Marianas leaders
By Pete Pichaske
find a sympathetic
ear at the latest
congressional hearing
Phillips News ServiceWASHINGTON -- For the second time this week, political leaders from the Northern Mariana Islands yesterday defended themselves before a congressional committee against charges of persistent labor and civil rights violations in the islands' textile industry.
This time, they appeared to have more allies among the lawmakers.
"I'm quite pleased with what's occurred under your leadership," Human Resources Committee Chairman Don Young, R-Alaska, told the Marianas elected officials, most of whom came into office last year. "I've seen great progress in the past year-and-a-half."
The sympathy was enough to convince the islands' most vigorous critic, Rep. George Miller, D-Calif., that the federal intervention he and others have sought to curb the abuses would not be ordered by this Congress.

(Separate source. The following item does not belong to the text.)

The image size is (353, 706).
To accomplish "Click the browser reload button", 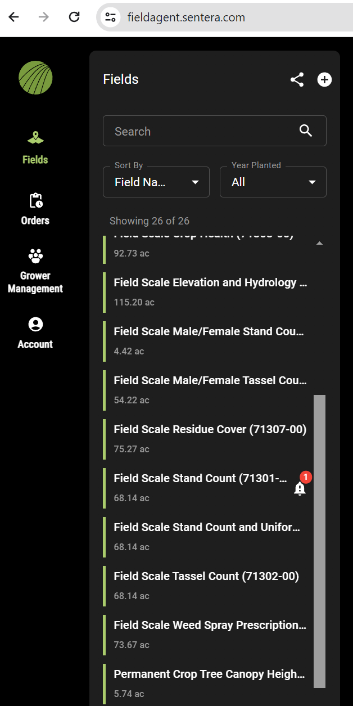I will point(74,17).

In the past 15 years, the Marianas have built their economy on a booming garment industry overwhelmingly reliant on cheap, imported labor from other Pacific nations.
More than half the people living in the Marianas now are foreign workers. Critics say those workers are often treated little better than slaves, paid poor substandard wages and forced to live in barbed-wire communities.
At yesterday's hearing, Marianas leaders argued that they have moved to solve many of the problems.